──────── Record excerpts ────────

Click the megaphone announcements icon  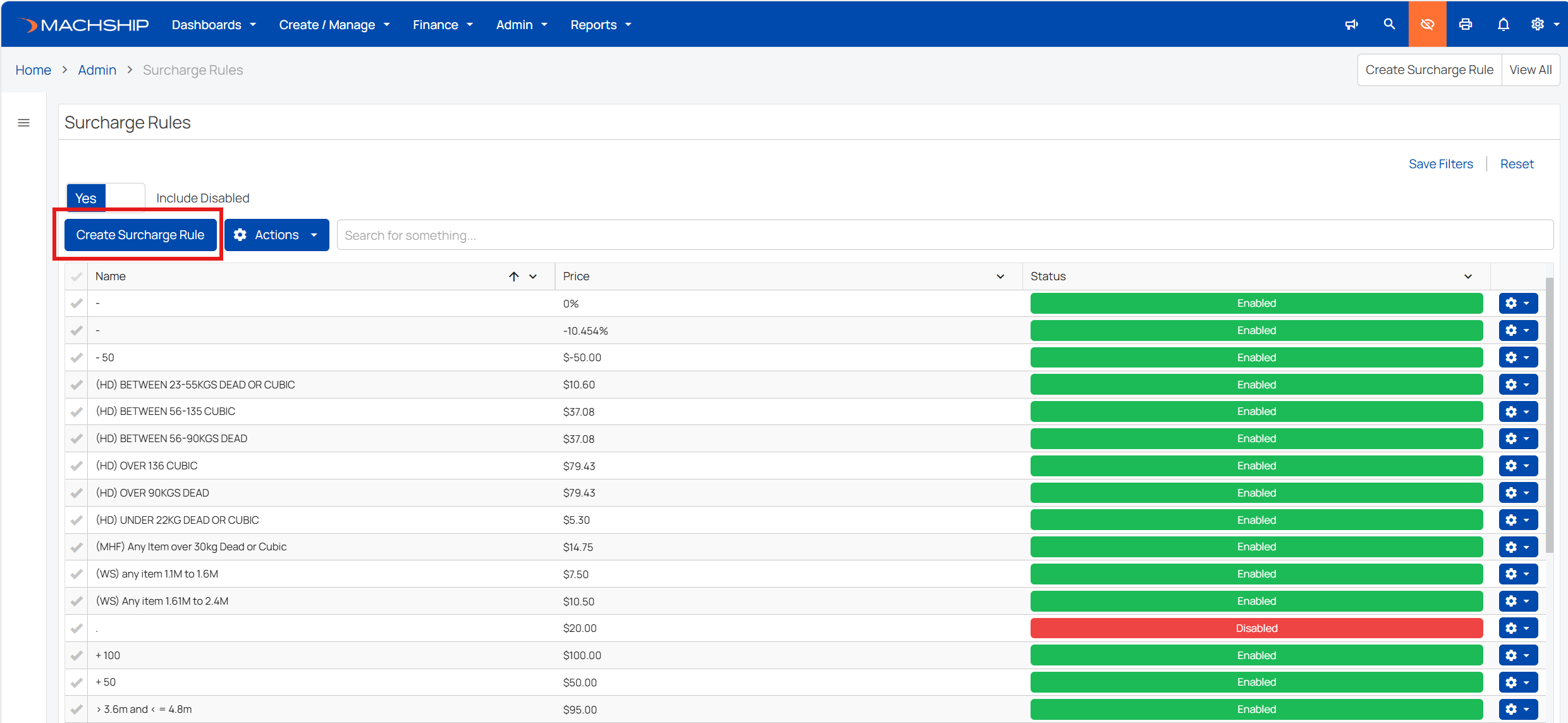pyautogui.click(x=1351, y=25)
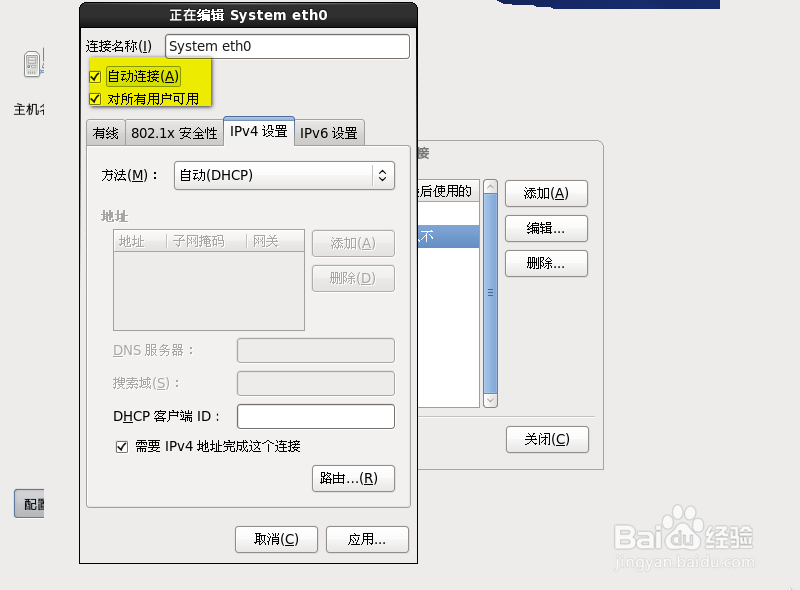
Task: Click inside the 连接名称 text field
Action: tap(287, 46)
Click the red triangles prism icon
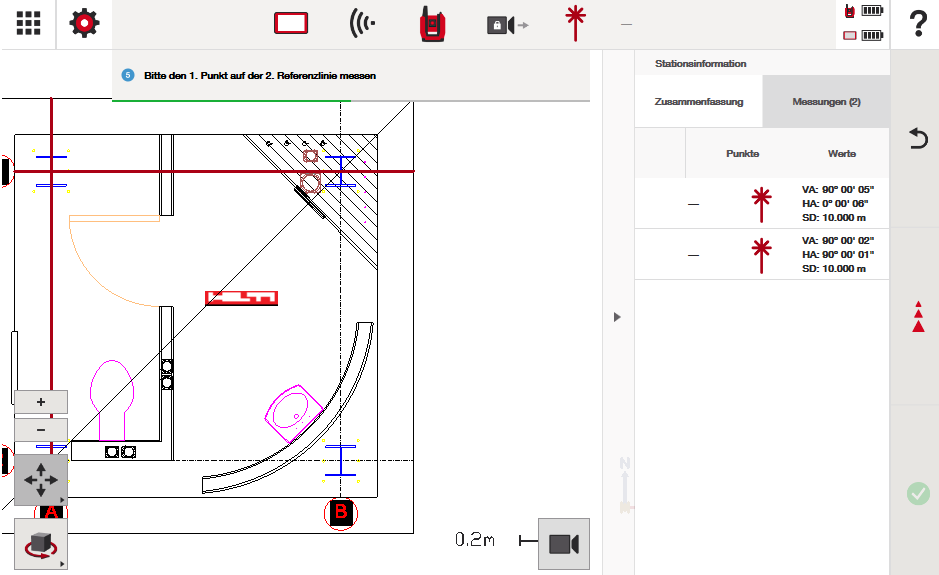The height and width of the screenshot is (575, 939). 917,316
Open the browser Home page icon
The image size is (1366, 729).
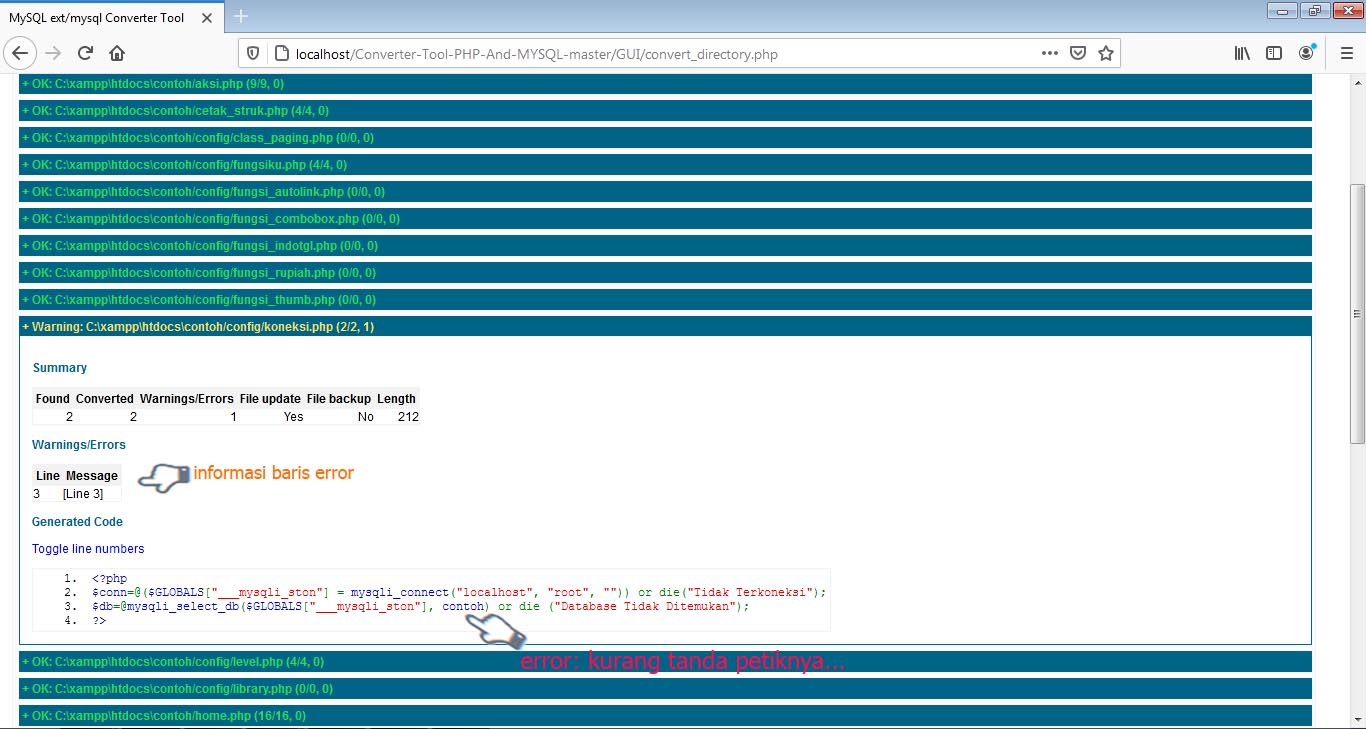[117, 53]
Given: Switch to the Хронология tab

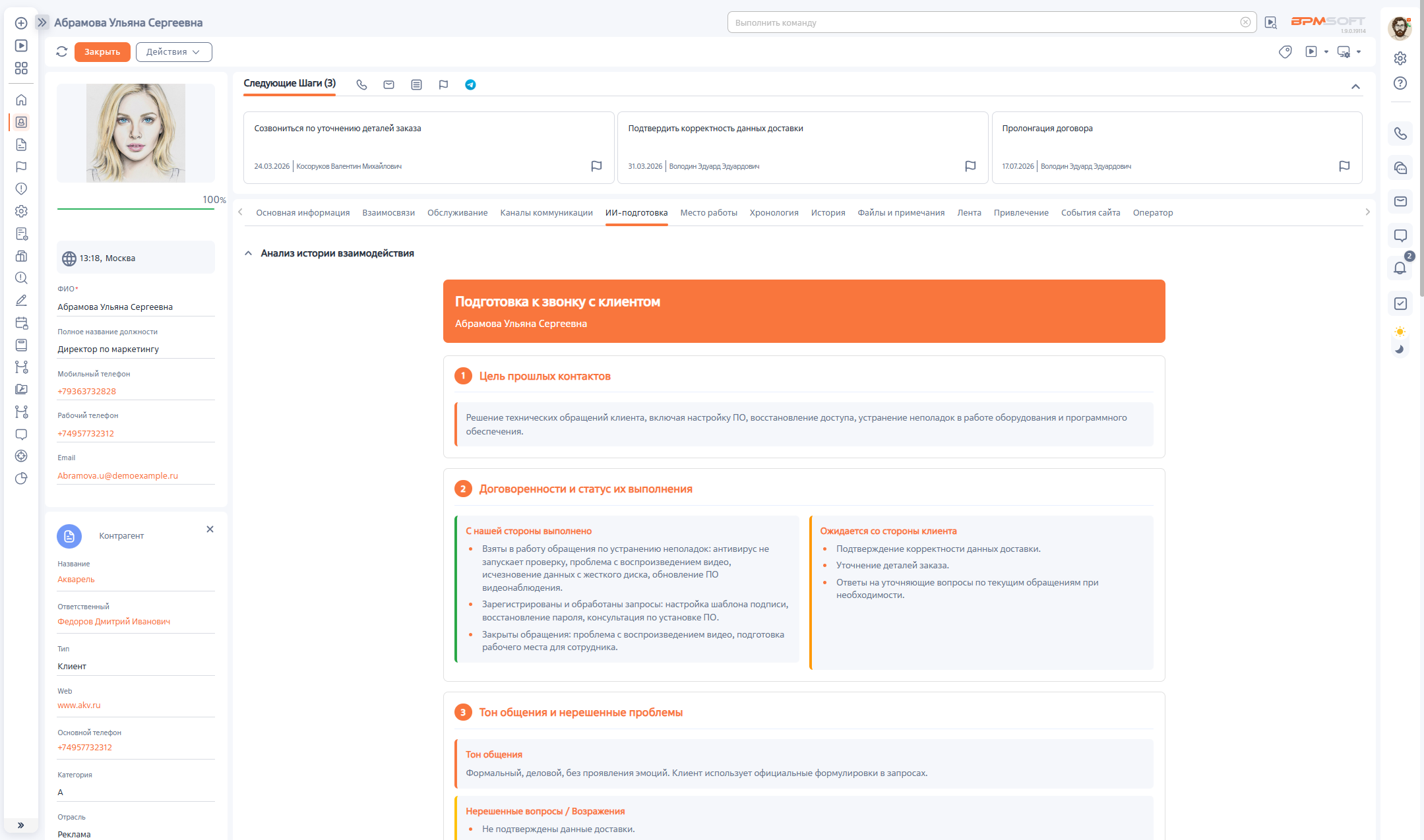Looking at the screenshot, I should coord(774,212).
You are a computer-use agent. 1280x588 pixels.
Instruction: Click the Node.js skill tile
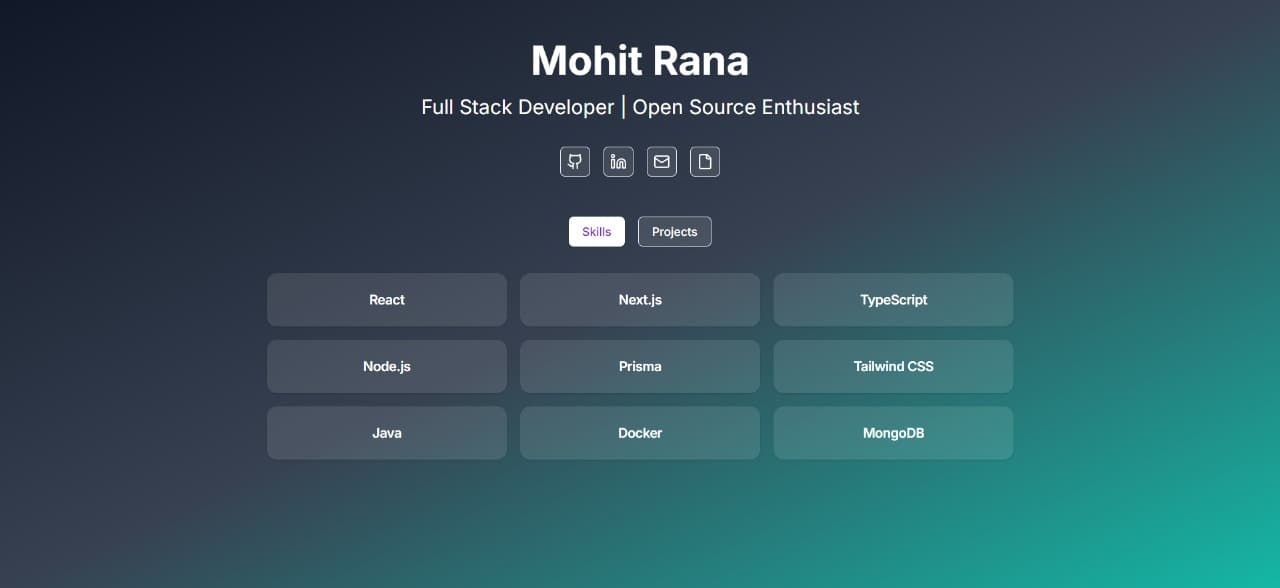point(387,367)
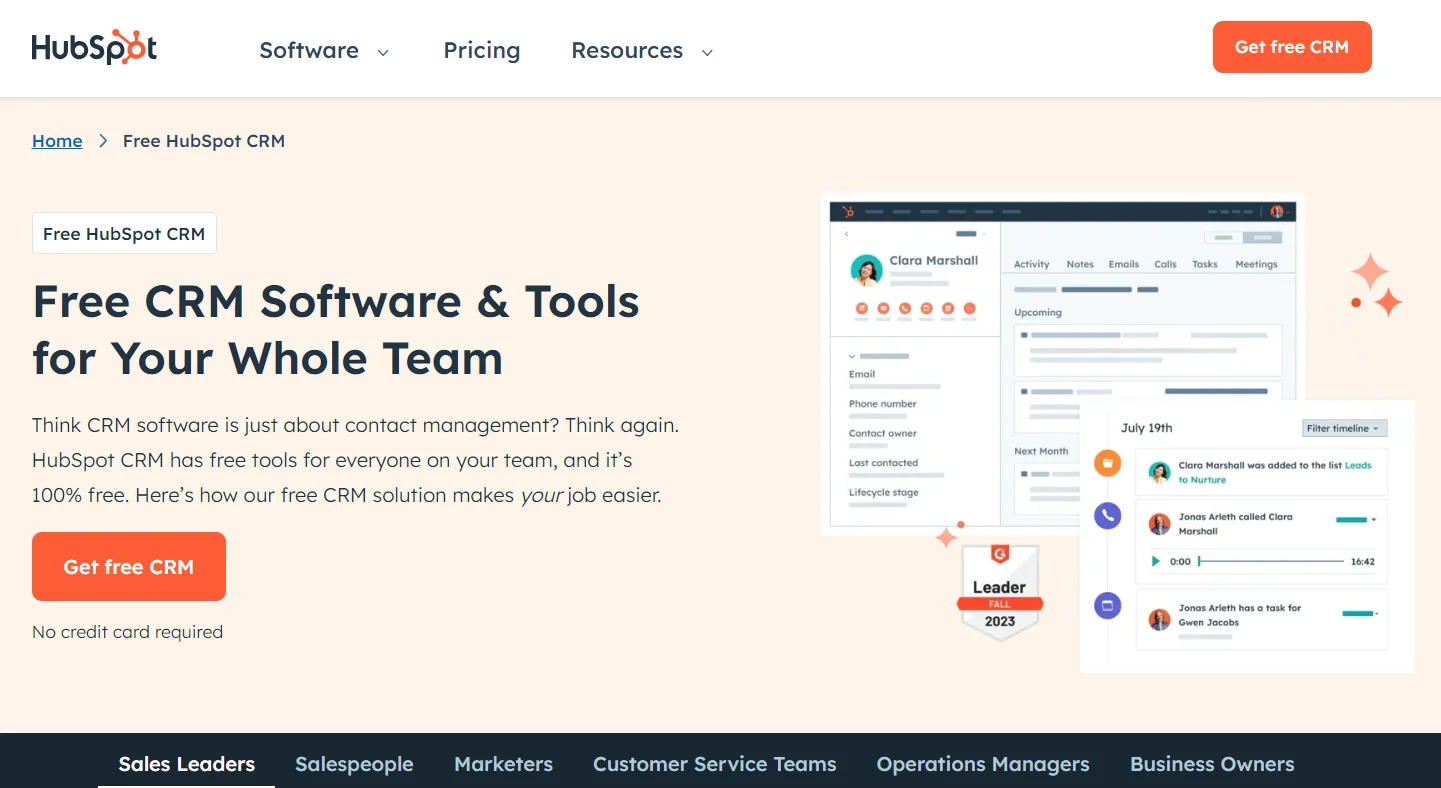Click the HubSpot logo in header

[x=94, y=48]
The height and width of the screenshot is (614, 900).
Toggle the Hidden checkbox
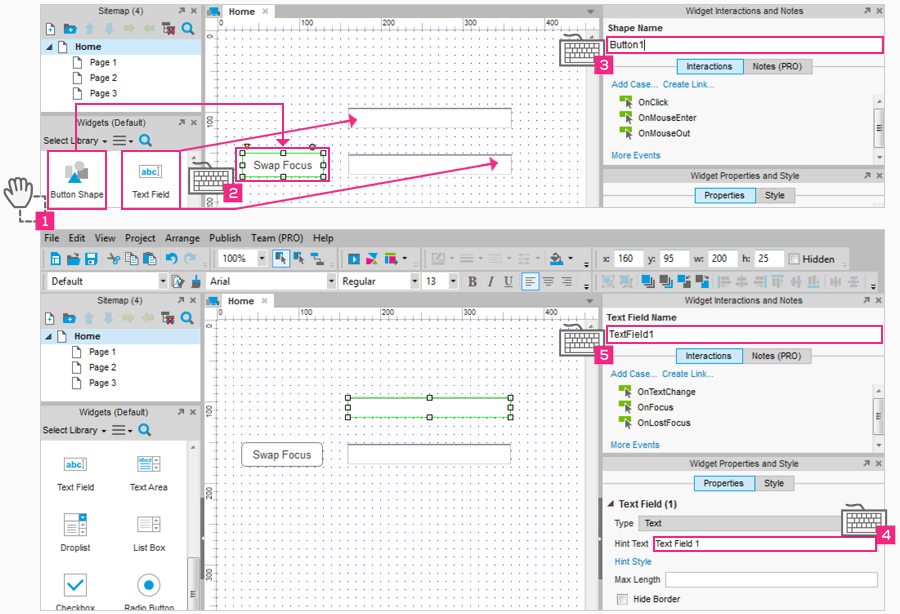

────────

■ Work required
Write out the line that contains "Click the red triangles prism icon" and every line after it to the end of the data, exactly as they stand. Omit the pictures.

■ Solved exercise
Click the red triangles prism icon
The height and width of the screenshot is (575, 939). 917,316
Open the browser Home page icon
The image size is (1366, 729).
[117, 53]
Given: Switch to the Хронология tab

Looking at the screenshot, I should coord(774,212).
You are a computer-use agent. 1280x588 pixels.
Instruction: Click the Node.js skill tile
point(387,367)
Click the HubSpot logo in header

[x=94, y=48]
The height and width of the screenshot is (614, 900).
Toggle the Hidden checkbox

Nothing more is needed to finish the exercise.